▶ _EXERCISE AIM_: Pick up the forum thread about the country growth graphs and containment where it stops, and write the next part.

I think this is the best way to view it. It shows that while the increase is dramatic, the exponential trend "folds over" as countries catch up with containment. The 2nd increase in everyone is due to Italy losing control and all the tourists returning home and it showing up precisely a week later.
The USA is just very poorly organized and people do not have the discipline to be effective.. This could not be helped. very informative graphs btw.
Without wishing to denigrate any of the work, and with the utmost care to not offend... I think you guys are doing amazing work. However...

▶ _GIVEN DATA_:

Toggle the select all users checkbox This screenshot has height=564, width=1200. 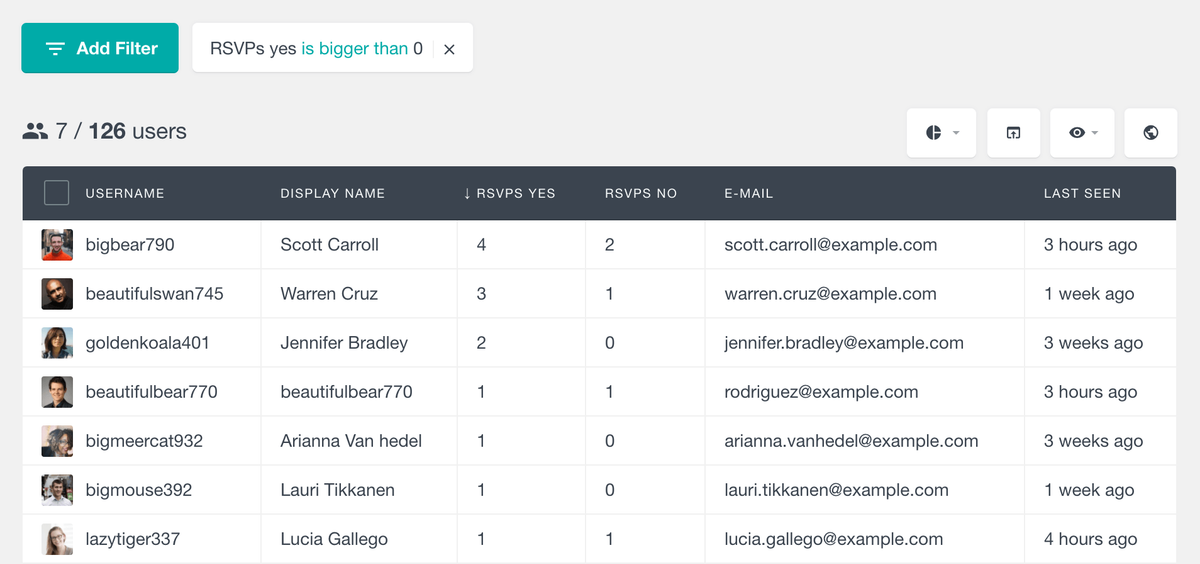click(57, 193)
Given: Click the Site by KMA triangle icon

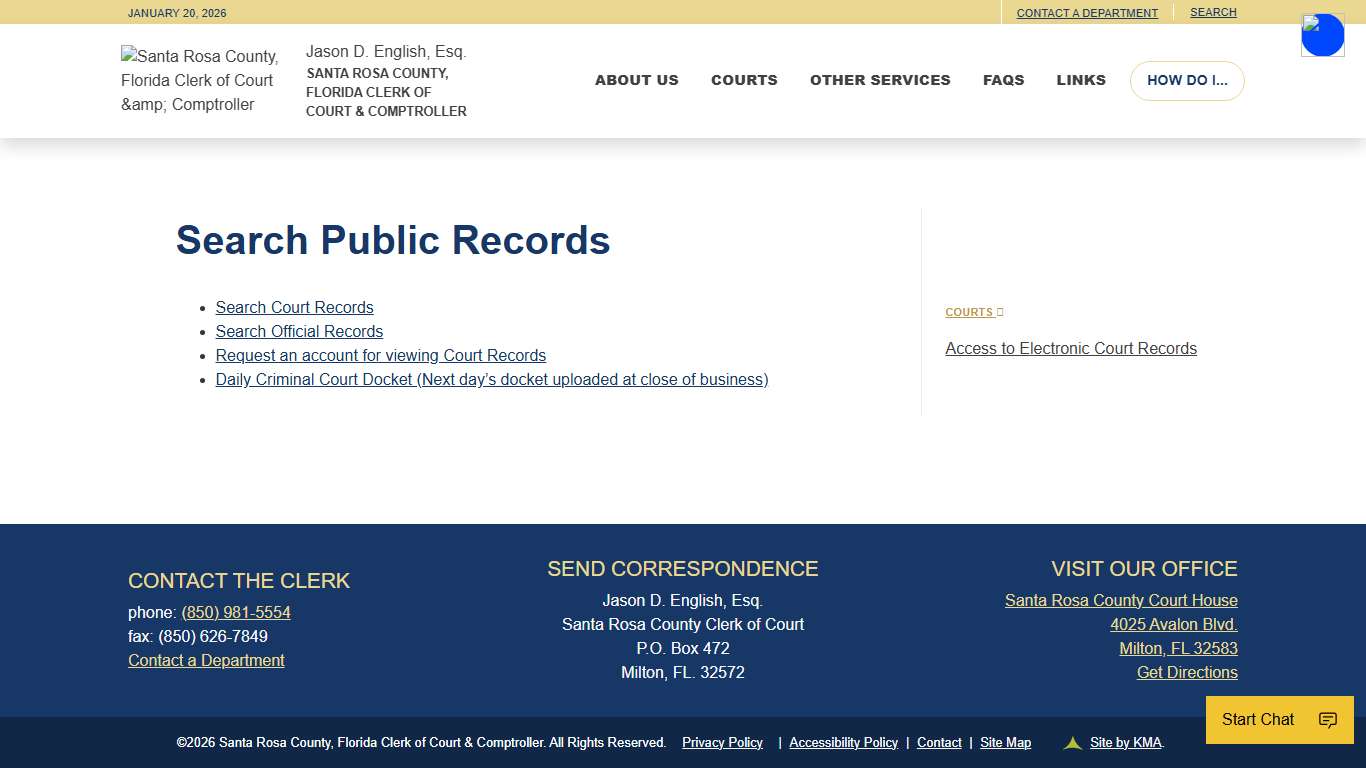Looking at the screenshot, I should (x=1072, y=742).
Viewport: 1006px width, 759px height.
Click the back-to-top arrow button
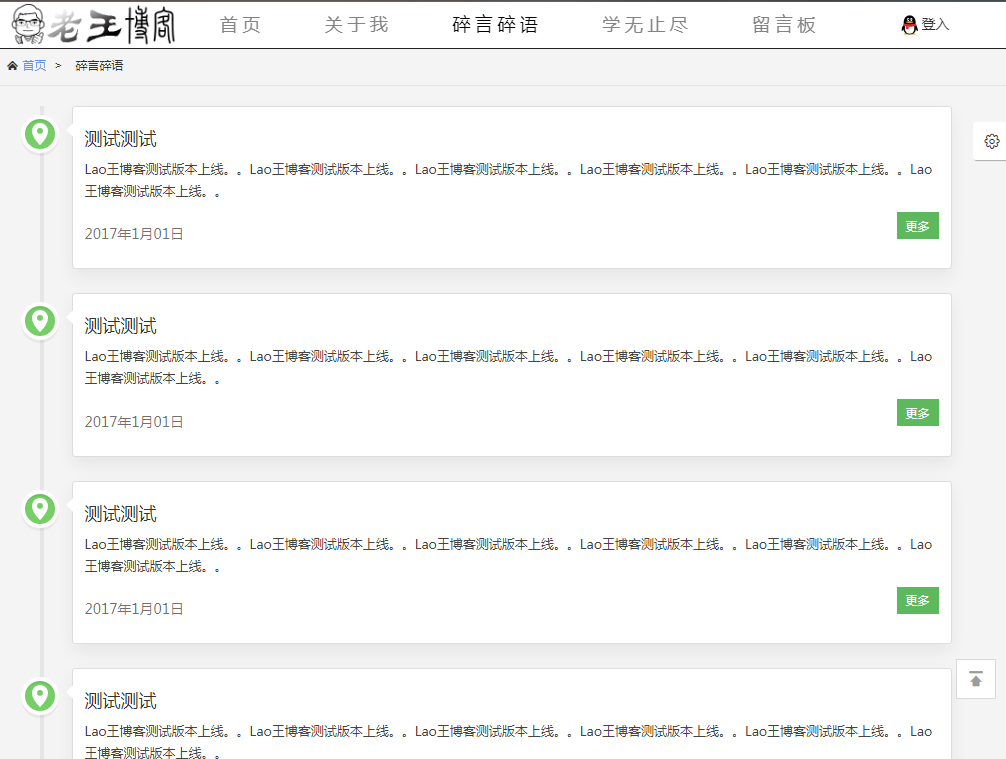coord(975,679)
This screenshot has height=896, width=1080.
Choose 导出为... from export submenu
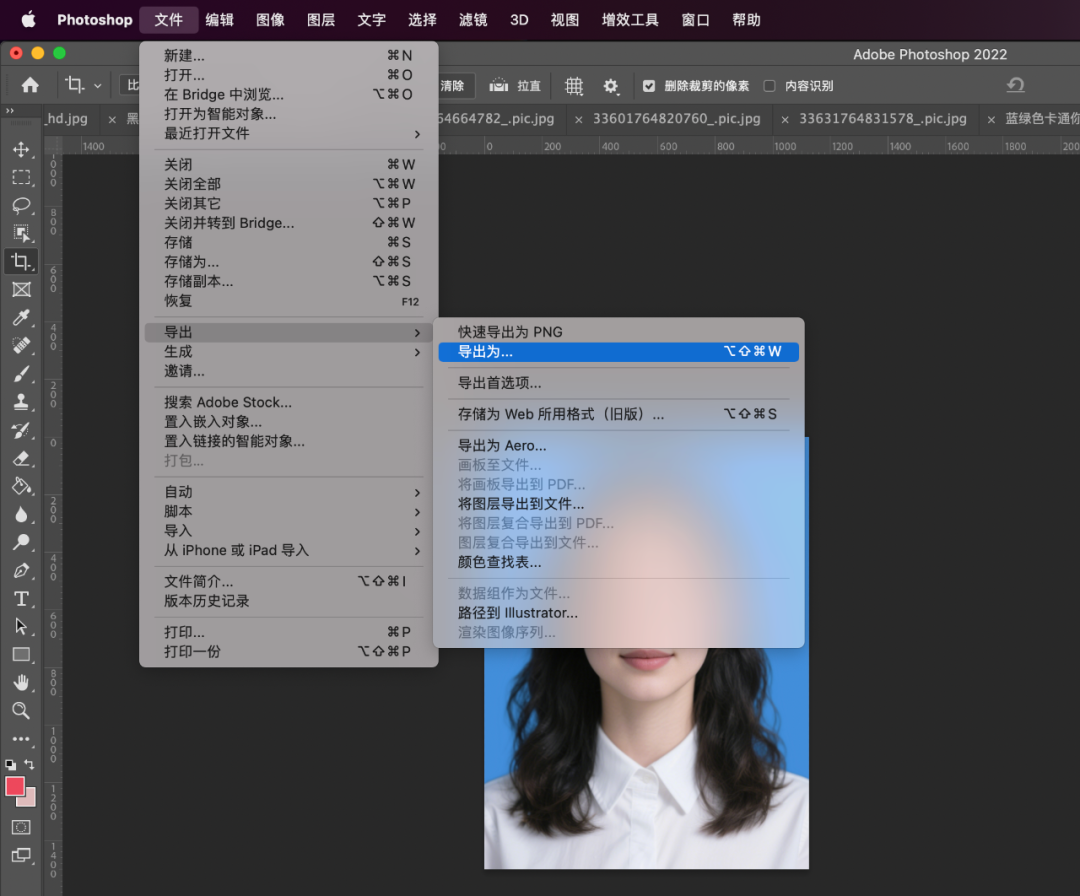tap(618, 352)
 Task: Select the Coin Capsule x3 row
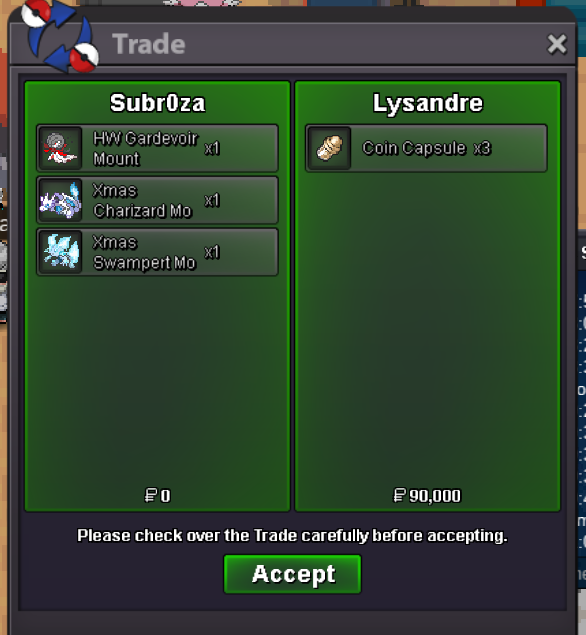pyautogui.click(x=426, y=148)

▶ _ANSWER BOX_:
I cannot help but feel that the way in which the death rate is being calculated is wrong. Let me explain. As I type, USA has 122 cumulative incidences. Recoveries = 8, deaths = 7. The mortality rate is calculated as 7/122 = 5.74%. And so the death rate from one nation to another The problem with this is that the mortality is being measured against a base of recovered + dead + existing. And we have no idea how long an incident was in the numbers. Quick versus long recoveries. similarly for deaths. Only "recovered" and "dead" have run the full course of the disease. So surely a more meaningful calculation would be the ratio between "dead" and "recovered"? After all, those are the only incidents which have completed the full cycle? It is the manner in which the authorities measure "regular flu" as 0.1% deadly. The same guys are talking about CoVid19 being (variously) 2% to 3.4%. From the Chinese data we would then have 47,404 / (47,404 + 2,945) = 94.15% recovery rate (to be positive) or the reciprocal 5.85% dead. (at present the Chinese mortality rate is calculated as 3.67%)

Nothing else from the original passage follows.